The use of liver spheroids as an in vitro model for studying induction of the stress response as a marker of chemical toxicity.

Abstract Stress protein induction has been advocated as a sensitive indicator of compound-induced toxicity. In monolayer cultures of primary hepatocytes, however, the two stress proteins, Hsp25 and Hsp72/3 are up-regulated, probably due to the effect of the isolation procedure and adaptation of the cells to the culture conditions. The aim of the current studies was to determine whether liver spheroids would provide an improved experimental model for the study of heat shock protein induction in vitro . Primary rat hepatocytes were cultured as liver spheroids and the expression of Hsp25 and Hsp72/3 measured along with the levels of ATP, GSH and albumin secretion. Hsp72/3 was initially increased in spheroid culture but returned to in vivo levels after 3 days of culture. Hsp25 was maintained at in vivo levels until day 6 of culture, after which levels increased slightly. The effects of the two hepatotoxins, hydrazine and cadmium chloride (CdCl 2 ), were therefore measured on day 6 of spheroid culture. CdCl 2 had no effect on Hsp25 but increased Hsp72/3 at concentrations that affected other biochemical parameters.
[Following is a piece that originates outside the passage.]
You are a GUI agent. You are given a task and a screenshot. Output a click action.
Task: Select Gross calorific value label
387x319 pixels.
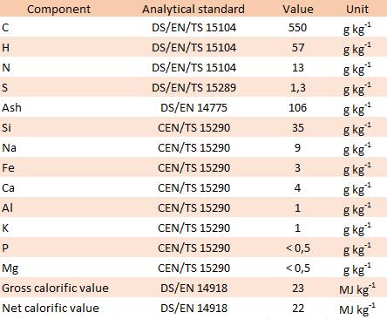tap(55, 288)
Hydrazine caused a rapid reduction in ATP levels and albumin secretion, but did not affect Hsp72/3. Hsp25 was slightly induced by hydrazine at later sampling times at concentrations, however, that affected other biochemical parameters. It can be concluded that liver spheroids provide a model for studying stress protein expression. However, the increase in stress proteins appears to be a relatively insensitive parameter compared to other more conventionally used toxicity endpoints and the response appears to vary with individual toxins under study.